- Born: Omdurman
- Occupation: Sudanese academic

Academic background
- Education: University of Khartoum 1975.

= Amna Elsadik Badri =

Sudanese academic, writer, and activist for women's rights

Amna Elsadik Badri (آمنة الصادق بدري) is a Sudanese academic writer, and activist, focusing on women's education in Sudan. She is the vice president for academic affairs at Ahfad University for Women, the first women's college in the country, where she has taught since 1973.

== Early life and education ==
Amna Elsadik Badri was born in Omdurman, Sudan. She graduated from Omdurman High School in 1969 and then attended the University of Khartoum, where she obtained a bachelor's degree in 1975. After receiving a master's degree in economics from the University of California in 1978, she returned to the University of Khartoum, where she graduated with a Ph.D. in 1987.

== Academic career ==
Since 1973, Badri has worked as a professor at the Ahfad University for Women, Sudan's first women's college. She is one of many professors at this institution, who are members of the extended Badri family, which founded the school.

She is the university's longtime vice president for academic affairs. In this role, she represents Northern Africa at the Forum for African Women Vice Chancellors.

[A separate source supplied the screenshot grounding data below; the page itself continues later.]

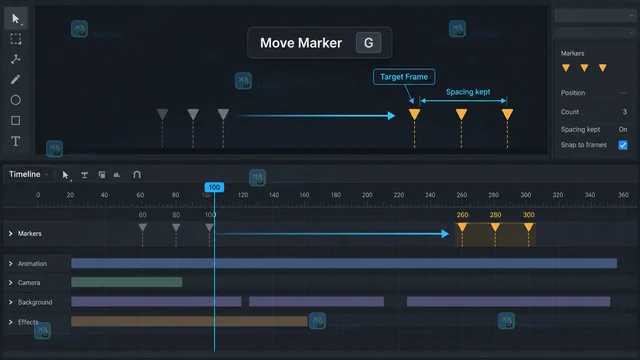This screenshot has height=360, width=640.
Task: Disable the Snap to frames checkbox
Action: [x=623, y=145]

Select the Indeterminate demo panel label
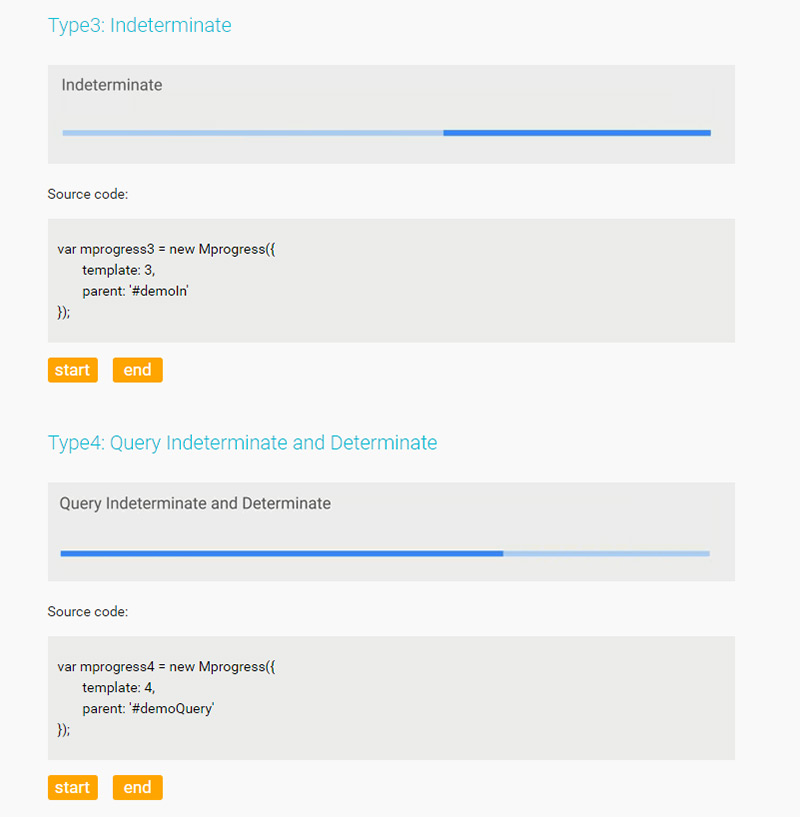(x=111, y=85)
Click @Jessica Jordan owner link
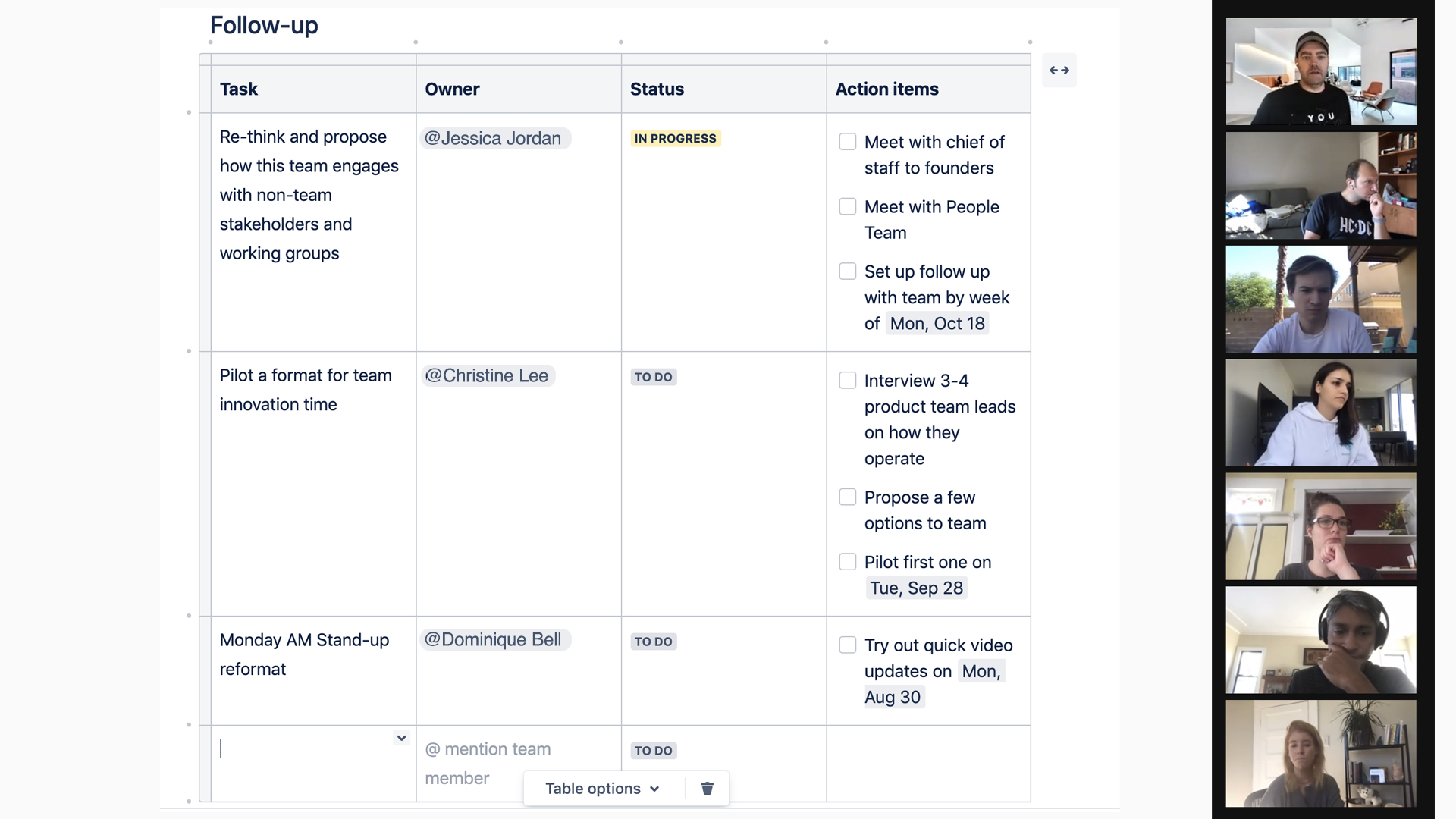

Since 1987, Badri has overseen the university's feminist publication, The Ahfad Journal. She has frequently spoken out against the cultural and traditional barriers to women's education in Sudan.

In 2019, Badri was named among the potential candidates to serve as minister of education in the cabinet of Sudan's new prime minister, Abdalla Hamdok. The post eventually was filled by Mohammed el-Amin el-Tom.

== Writing ==
Badri is considered a pioneer of women's journalism in Sudan for her work on The Ahfad Journal and other projects. Her essay "Women's Studies - and a New Village Stove" was included in the 1984 feminist anthology Sisterhood Is Global. In 1999, she wrote a book on adult literacy referring to speakers of Arabic with Asya Makkawi Ahmed which was published by UNESCO in Cairo.

Other works include various Arabic-language books and essays on female genital mutilation, internally displaced women in Sudan, women in post-conflict peace building, and similar subjects.